INFORMATION PROVIDED:
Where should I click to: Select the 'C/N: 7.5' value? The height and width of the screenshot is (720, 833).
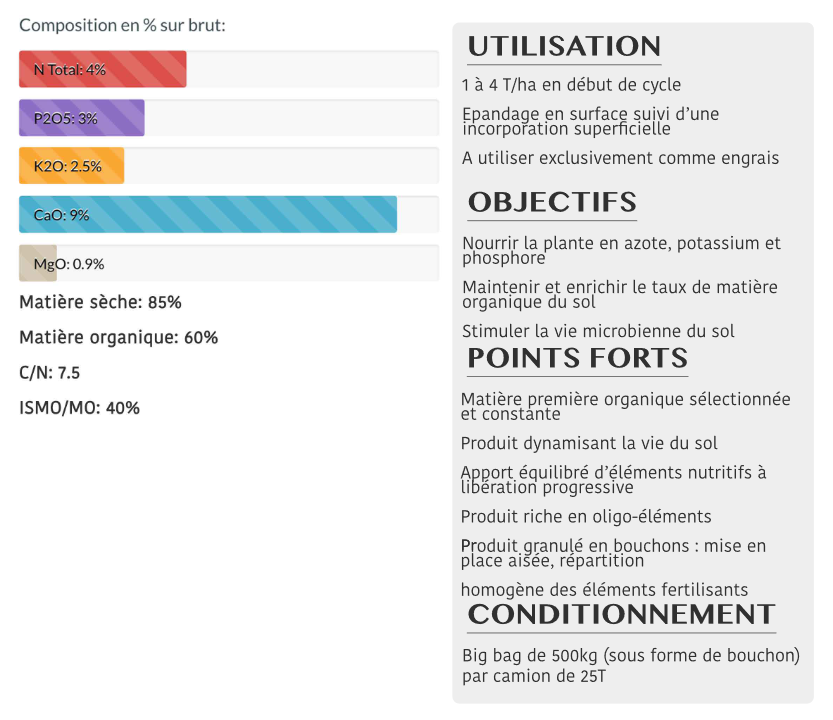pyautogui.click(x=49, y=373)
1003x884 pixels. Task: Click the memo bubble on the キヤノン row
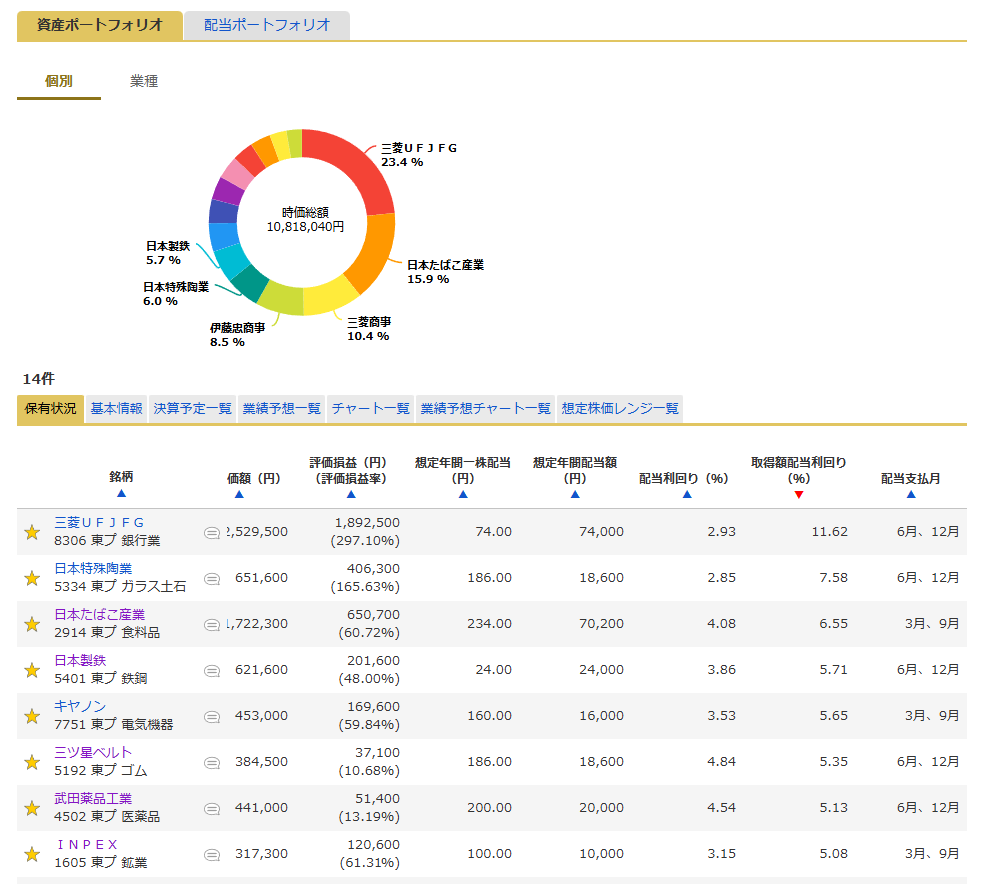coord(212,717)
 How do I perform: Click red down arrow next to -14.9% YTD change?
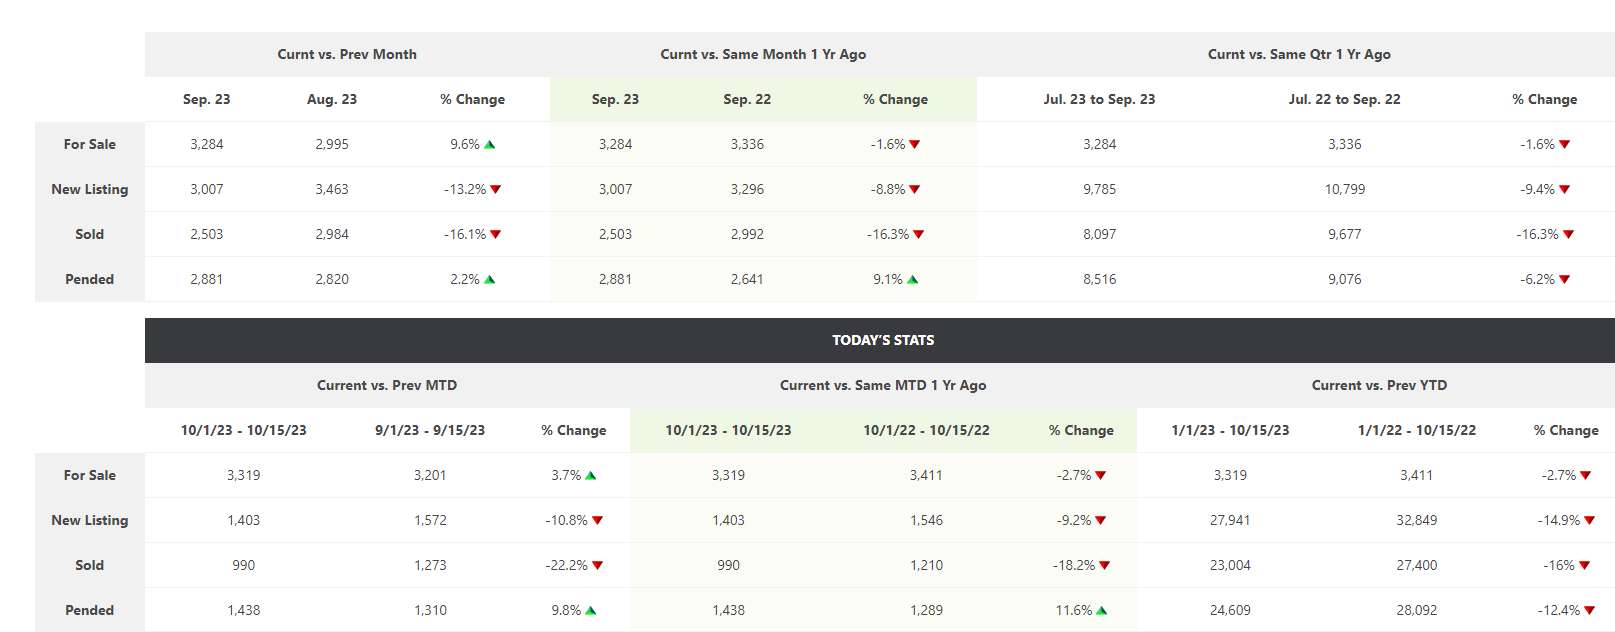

---

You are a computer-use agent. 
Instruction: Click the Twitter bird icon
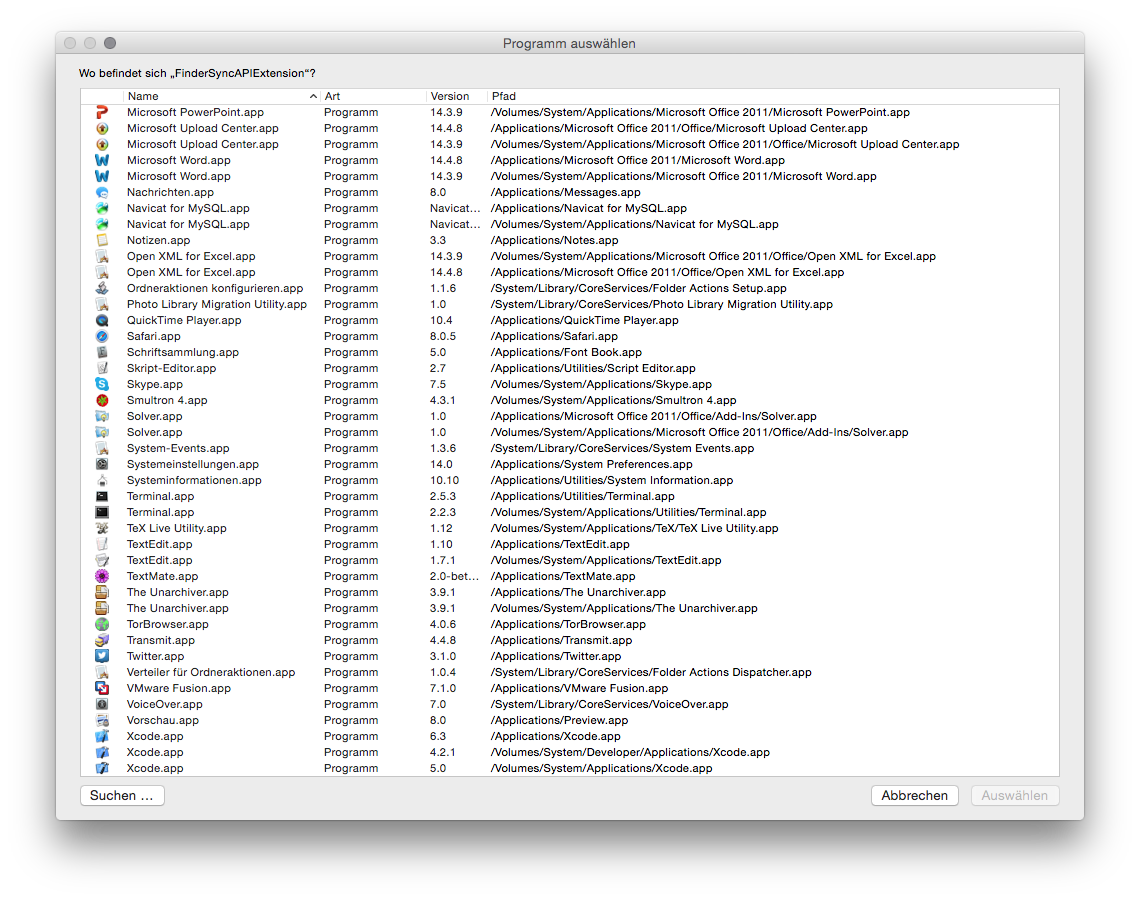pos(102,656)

...

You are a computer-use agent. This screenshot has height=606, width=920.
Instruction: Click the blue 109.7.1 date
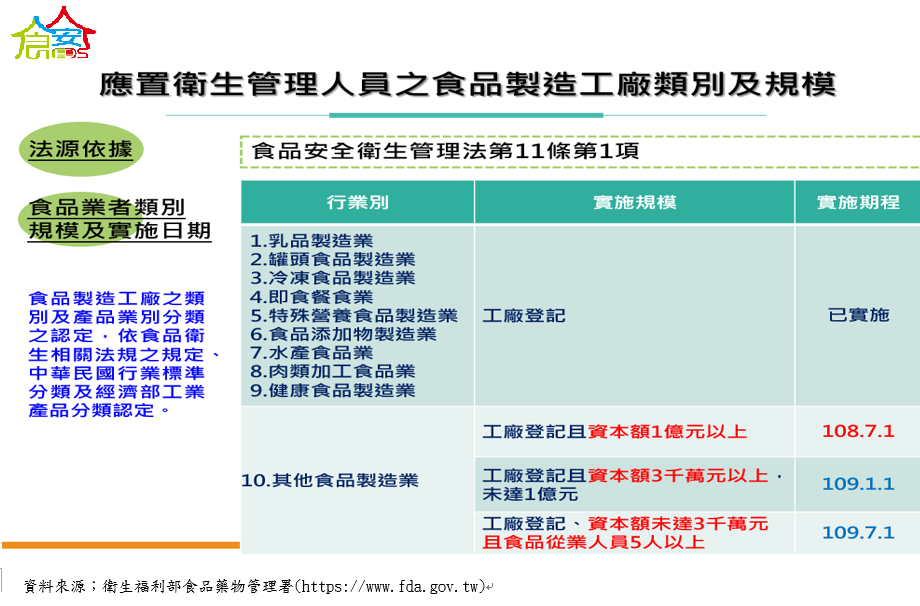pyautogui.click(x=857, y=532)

WHAT IS NEEDED: Only lines containing the word "computer" should appear in the answer, and every such line from the records above must be there.

SOLUTION TO THIS EXERCISE:
You are a computer-use agent. 
You are a computer-use agent. This screenshot has height=606, width=920.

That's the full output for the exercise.